Inde : la mission impossible de Mgr Thattil
Mgr Raphael Thattil
Le gouvernail de l’Eglise catholique de rite syro-malabar n’est pas d’un maniement aisé : le nouvel archevêque majeur, élu et confirmé par le Saint-Siège le 9 janvier 2024 à la tête d’une Eglise orientale qui compte environ quatre millions de membres en Inde et dans le monde, en fait tous les jours un peu plus l’amère expérience.
Mgr Raphael Thattil s’est vu confier la mission – impossible, aux yeux de certains – d’éviter un schisme au sein de l’Eglise syro-malabare et de faire accepter la réforme liturgique pilotée par le Vatican. Une réforme qui est un peu à rebours de ce que l’univers catholique latin a connu avec la promulgation de la nouvelle messe.
En effet, deux courants sont nés dans la première moitié du XXe siècle chez les syro-malabars, opposant ceux qui souhaitaient une restauration du rite selon la tradition syro-orientale, et ceux qui en appellaient à une inculturation indienne afin de se rapprocher des origines liturgiques supposées d’une Eglise fondée par l’apôtre saint Thomas.
C’est au nom de cet archaïsme liturgique qu’est apparue la célébration de la messe face au peuple, entraînant un chaos minant l’unité de l’Eglise locale. Pour y remédier, le synode de l’Eglise syro-malabare – son organe exécutif – soutenu par le Saint-Siège, a préparé une réforme liturgique où la tradition syro-orientale serait rétablie à partir de l’offertoire, tandis que la première partie de la messe – les lectures notamment – pourrait être célébrée en vernaculaire et face au peuple.
Mais la réforme, qui marque en soi un retour à la tradition liturgique, est rejetée par une majorité de prêtres issus du principal diocèse syro-malabar, celui d’Ernakulam-Angamaly, dans l’Etat indien du Kerala.
Après son élection, le nouvel archevêque-majeur a habilement joué la carte de la conciliation, tranchant avec l’attitude nettement plus contrastée de ses prédécesseurs : Mgr Thattil rappelait lors d’une de ses premières interventions, que les catholiques qui refusaient la réforme étaient des « brebis en manque de repères qui sauraient bénéficier de tous ses soins de pasteur ».
Mais le 13 janvier dernier l’archevêque signait, de concert avec les autres membres du synode, un appel aux réfractaires, les exhortant à adopter la réforme liturgique expressément voulue par le pontife romain.

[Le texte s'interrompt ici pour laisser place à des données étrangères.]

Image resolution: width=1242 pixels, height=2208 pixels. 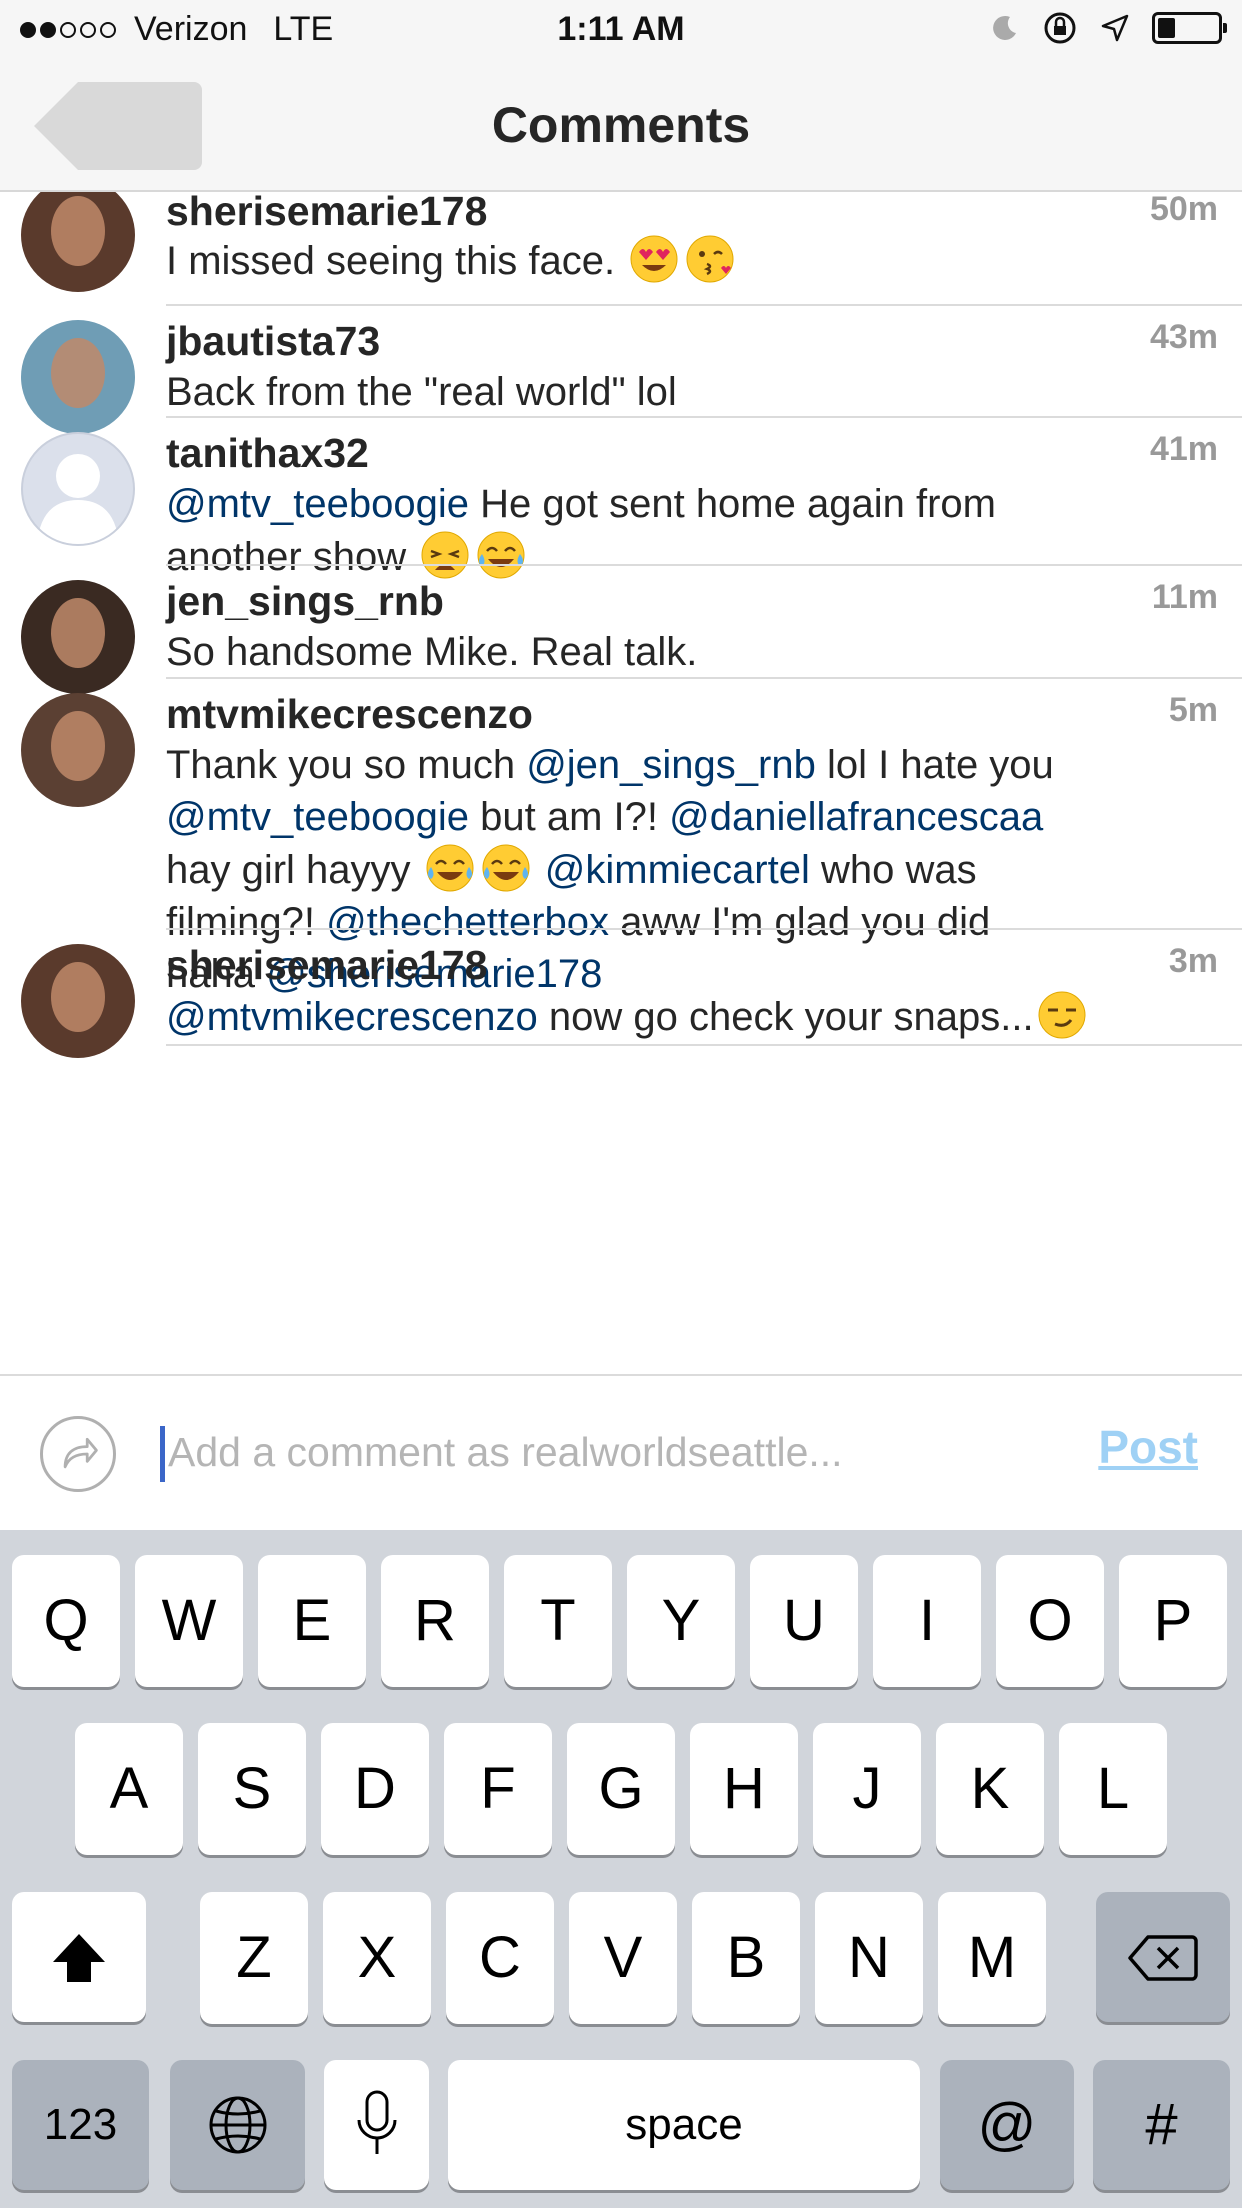 What do you see at coordinates (621, 127) in the screenshot?
I see `navigation-bar: Comments` at bounding box center [621, 127].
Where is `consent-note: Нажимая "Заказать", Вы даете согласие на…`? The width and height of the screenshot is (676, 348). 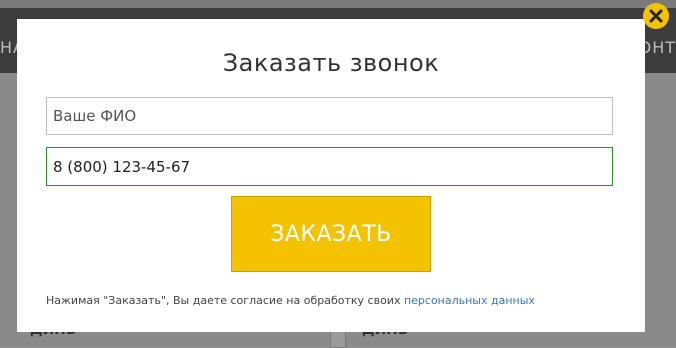
consent-note: Нажимая "Заказать", Вы даете согласие на… is located at coordinates (290, 300).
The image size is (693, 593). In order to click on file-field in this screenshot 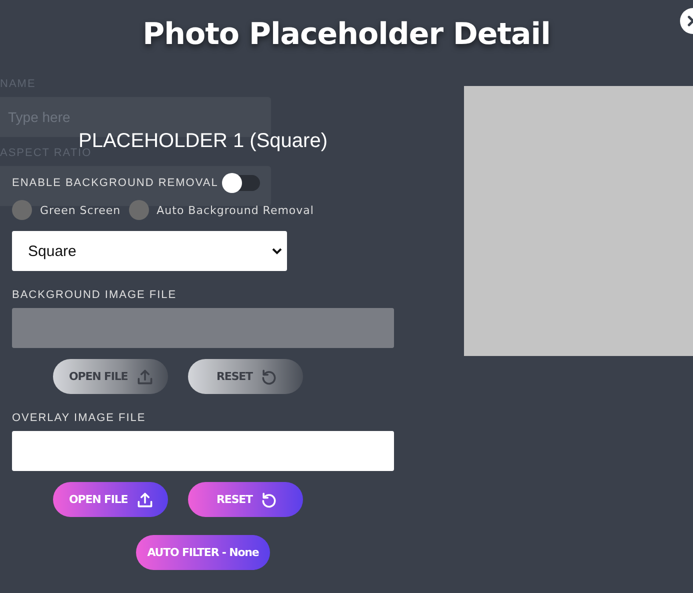, I will do `click(203, 451)`.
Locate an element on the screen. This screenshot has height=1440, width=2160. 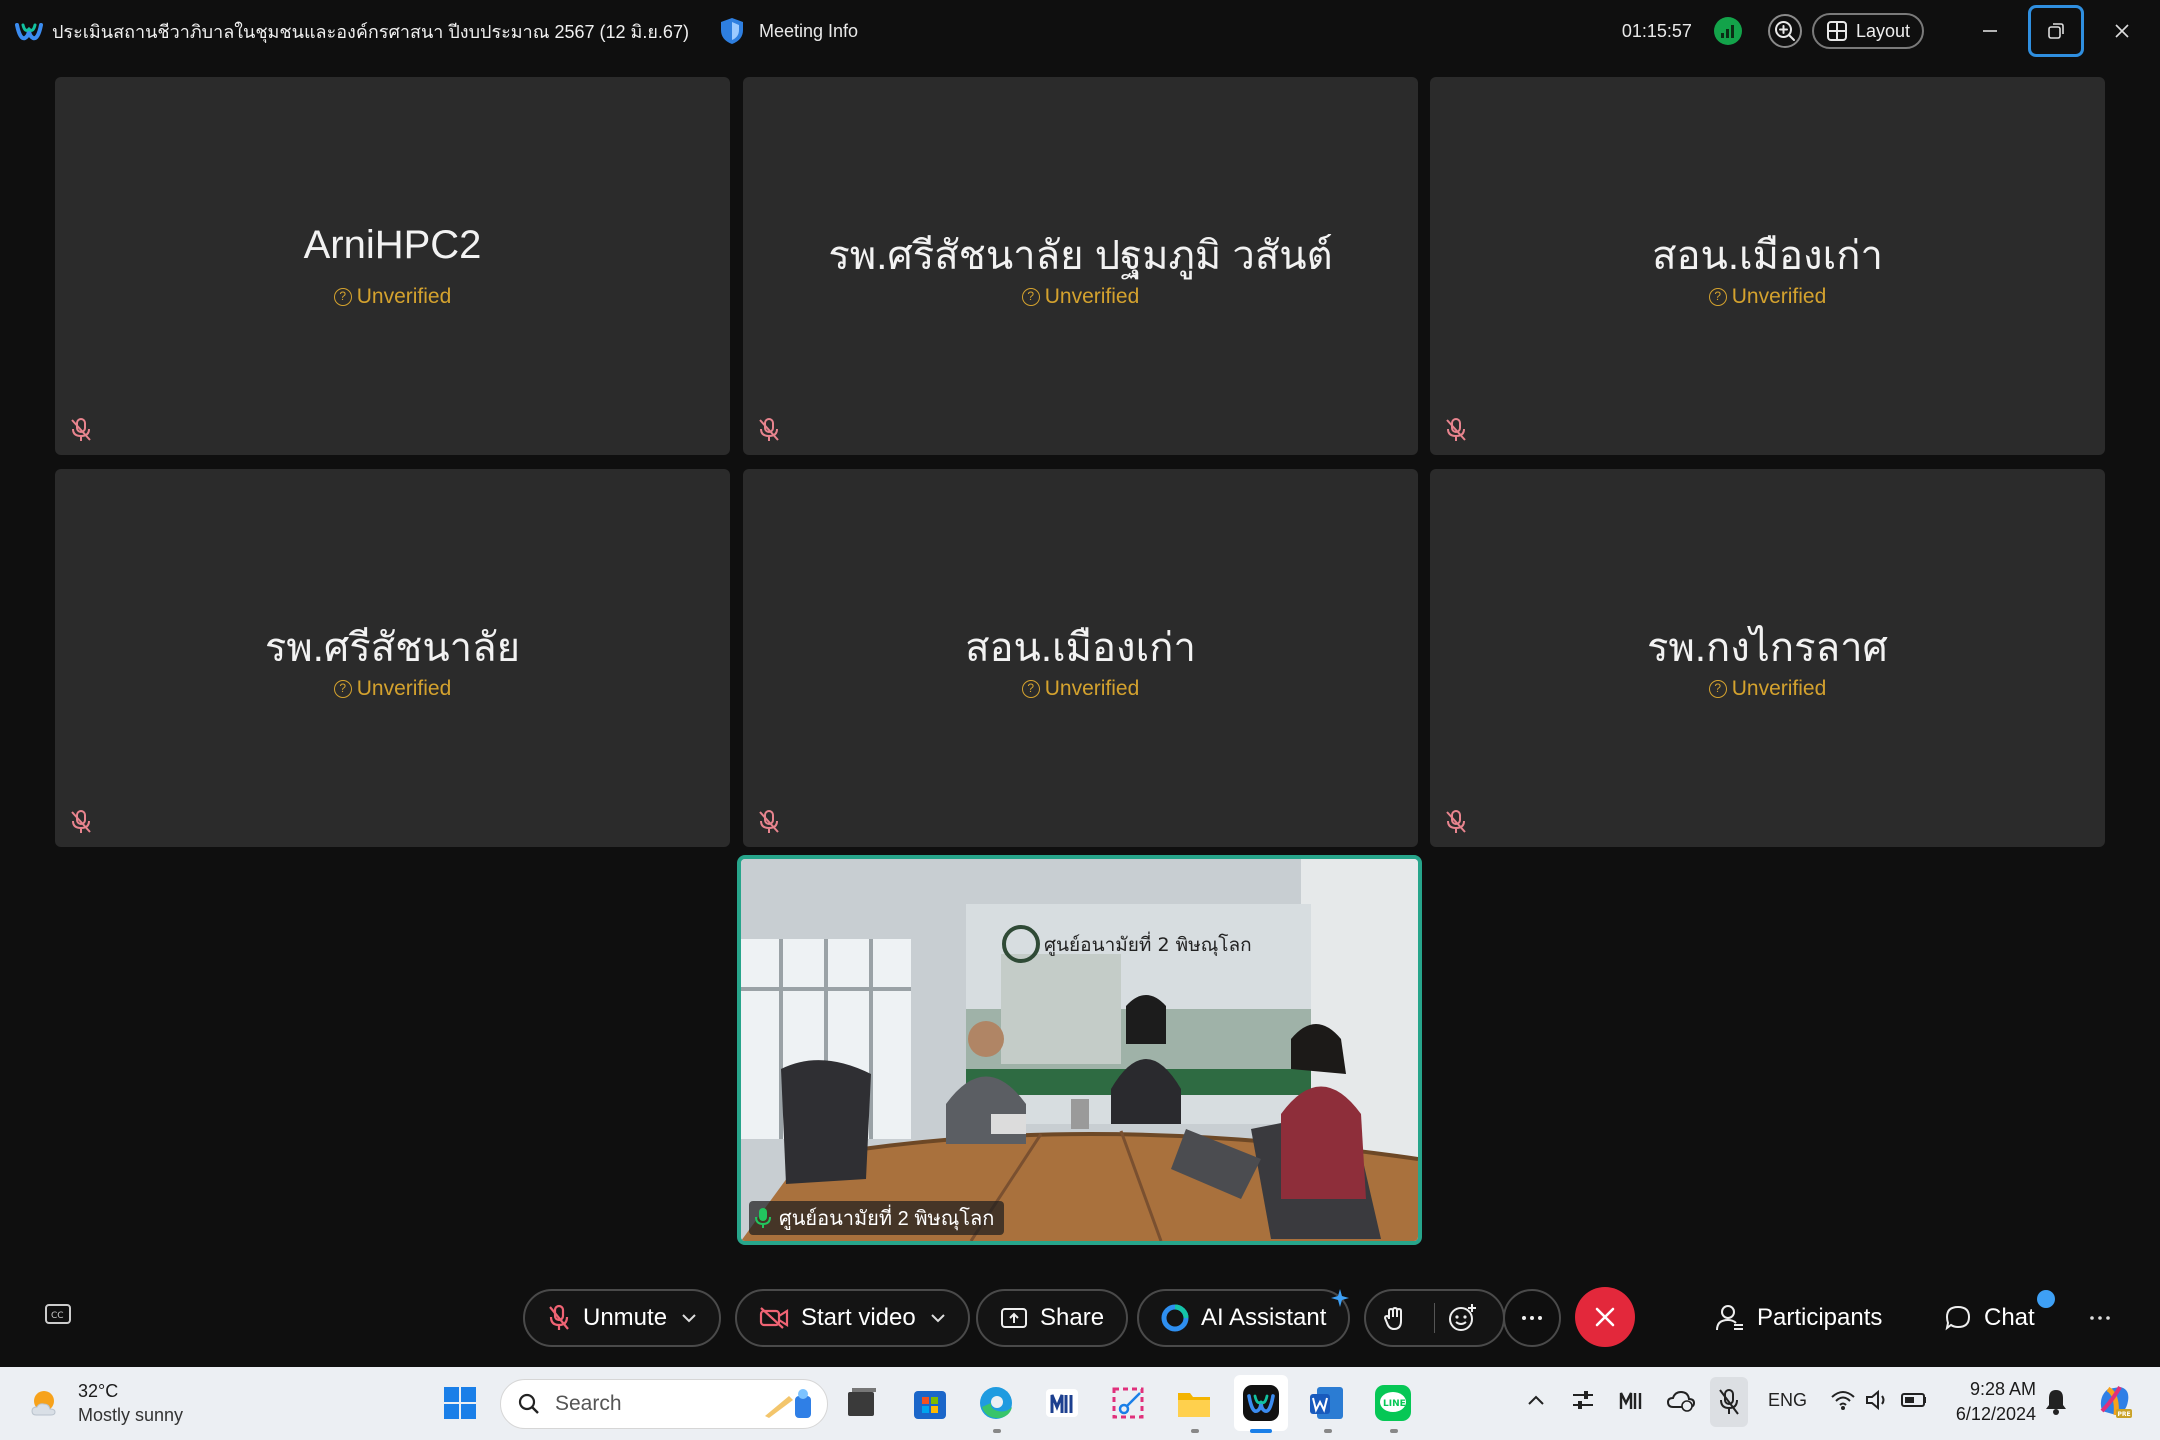
more-options-button is located at coordinates (1532, 1318).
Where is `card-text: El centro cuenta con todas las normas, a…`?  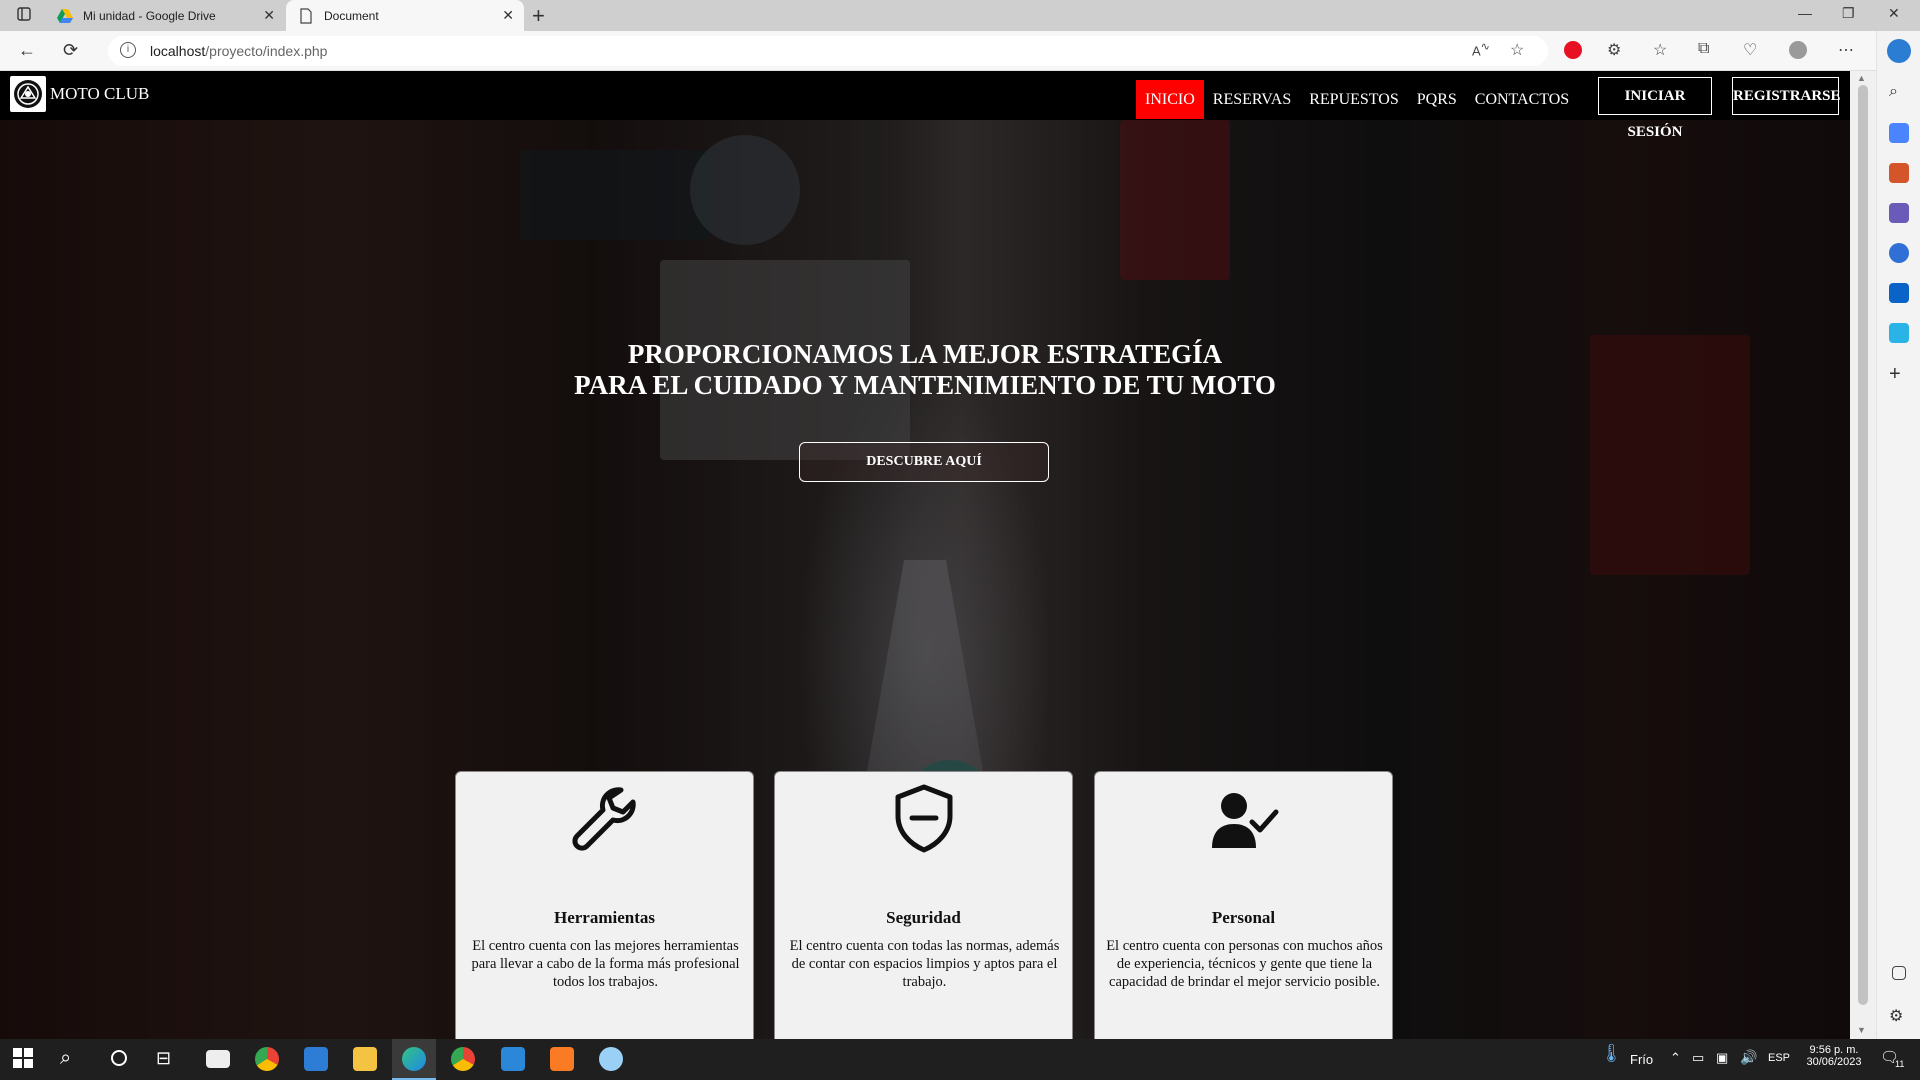
card-text: El centro cuenta con todas las normas, a… is located at coordinates (924, 964).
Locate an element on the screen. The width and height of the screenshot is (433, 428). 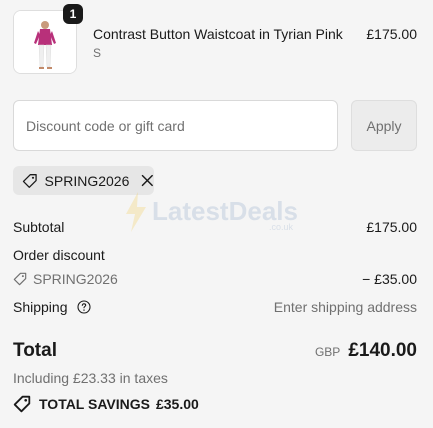
taxes-note: Including £23.33 in taxes is located at coordinates (90, 378).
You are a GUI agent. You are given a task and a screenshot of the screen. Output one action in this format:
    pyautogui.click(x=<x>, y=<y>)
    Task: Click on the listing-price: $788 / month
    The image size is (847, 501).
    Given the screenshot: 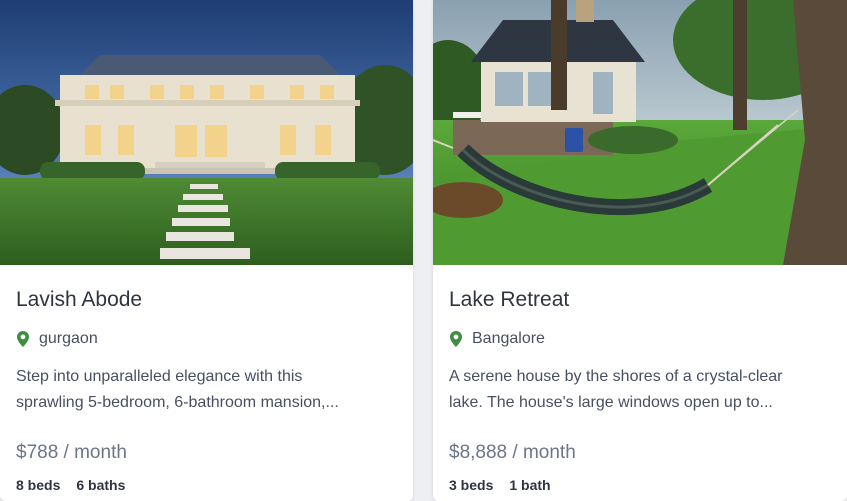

Un appel qui devait être lu dans les 328 églises du diocèse d’Ernakulam-Angalamy, et qui n’a été relayé que dans une dizaine d’églises seulement : un camouflet pour Mgr Thattil.
Cet épisode a été suivi d’une autre polémique : les opposants à la réforme ont en effet mis en ligne la vidéo d’une conférence donnée par l’archevêque en 2022, alors qu’il était évêque de Shamshabad, dans l’Etat de Telangana. Le prélat développait l’idée selon laquelle les catholiques syro-malabars devaient défendre leur identité coûte que coûte et ne pas rejoindre le rite latin.
Une conférence qui a créé, comme on s’en doute, un certain émoi au sein des catholiques latins qui estiment que Mgr Thattil dénigre la contribution des missionnaires, notamment portugais, dans l’essor du christianisme au pays des maharajas. Au point que les responsables de la communication de l’Eglise syro-malabare ont du se livrer à un rétropédalage en règle pour justifier les propos de l’archevêque qui auraient été prononcés dans un contexte particulier.
Une maladresse d’autant plus malvenue que le prélat à la tête de l’Eglise syro-malabare exerce aussi sa juridiction sur les fidèles syro-malabars de la diaspora présents aux Etats-Unis, au Canada, en Grande-Bretagne, en Australie et en Nouvelle-Zélande, et qui, faute de prêtres idoines, assistent le dimanche à la messe célébrée par les latins.
La position de Mgr Raphaël Thattil sort donc fragilisée de la séquence du mois de janvier, même si certains membres de son clergé veulent encore croire qu’il parviendra à rassembler les fidèles et unir les cœurs. Mission impossible ? Les mois qui viennent le diront.